A few weeks back I penned this fine column, which has a very good chance of standing as my grand masterwork of sarcasm. When I die they will clip this column and throw it in with my corpse, just to see if it poisons the grass I'm buried under. That is how good this column is, and I hope you enjoy it very much. (And I've got a column in the Uptown issue coming out this coming Thursday, so watch for that.)
But that wasn't the important project, no, no! The really awesome, fearsome, time-consuming, all-devouring beast that I really want to mention is available for your perusal through this hilariously unflattering picture of Mackenzie King, at:
Shake hands with PRIMED: The Twenty-Two Prime Ministers of Canada!
This was one of the two final MLIS projects that I'd mentioned above, and you can see how it left precious little time for much else. The assignment was to create a website between eighteen and thirty pages long (I went over, but there are no penalties for that) which displayed an understanding of the core skills and accessibility standards taught in this Web Design and Architecture class, and after I finally got the whole thing reasonably completed I decided I liked it well enough that I intend to run with it.
So what you're looking at up there is the first release, a sort-of-beta incarnation. It doesn't yet have hand-drawn art for all the Prime Ministers (only for four so far, in fact), I wasn't entirely happy with the way that some of the layout ideas turned out, some of the pages could do with more jokes, and so on and whatnot. And I have absolutely no idea how long things remain on the University of Western Ontario IMC webspace, so once I've revisited and retooled some of the site content I imagine I'll ultimately be establishing it on my own website.
"A website?" you might blurt out at this point, raising both eyebrows to express your surprise. Yes! Now that I have a grown-up job and wear grown-up clothes and earn a grown-up salary, I'm starting to come around to the idea that it's finally time to bite the bullet and shell out the dough for an actual website. With content management and storage space and its own domain name and everything! It could include the PRIMED site, it could include my Uptown columns, it could include songs and videos and what I've written here and what I've written at Slurpees and Murder; heck, if I were really feeling gung-ho about the idea, I could archive all the hilariously awful old stuff I had on GeoCities way back when. (And since GeoCities is going to close for good in October, the stuff may as well go somewhere.)
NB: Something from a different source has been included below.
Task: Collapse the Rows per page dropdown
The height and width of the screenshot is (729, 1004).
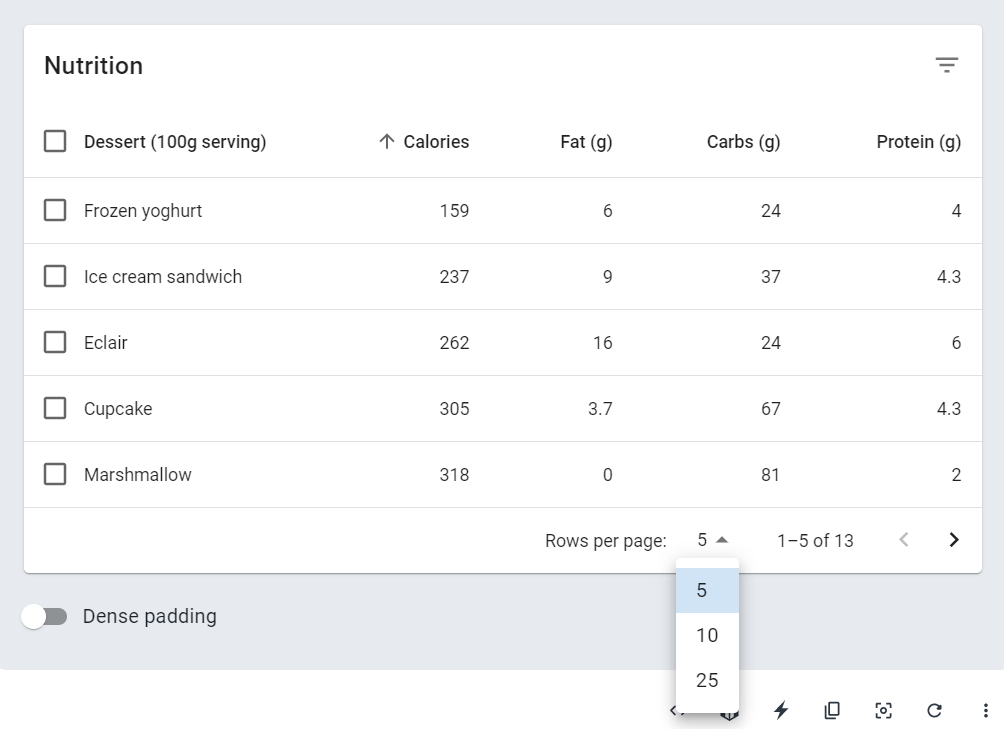Action: pos(713,540)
Of course, let's not get ahead of ourselves here. I don't know thing one about what a fair price is for hosting, much less who I would host it with. And I really should be keeping my expenditures as low as possible for the next little while, considering I still have a pile of student loans that will grow and gain experience and shamble around if I don't address them quickly.
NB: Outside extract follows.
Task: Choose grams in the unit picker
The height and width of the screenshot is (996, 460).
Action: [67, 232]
So, no, my big dream of finally carving out a chunk of internet to call my own may have to wait for a while. What will I do in the meantime? Well, I don't know. Continuing to write stuff on this blog, the intentionally temporary University of Western Ontario one, doesn't seem to make much sense now that I've graduated -- but I only have guaranteed employment for the next three months, so relaunching my Winnipeg blog doesn't seem to make much sense either if I don't know that I'll find enough work to actually stay here into 2010. Continuing to write for Uptown in the meantime is a given, of course, because they'll have to pry that gig from my cold dead hands -- but beyond that, I have no idea what my next move is.
Whatever it will be, though, I'll keep you posted. Uh, eventually. If I figure it out.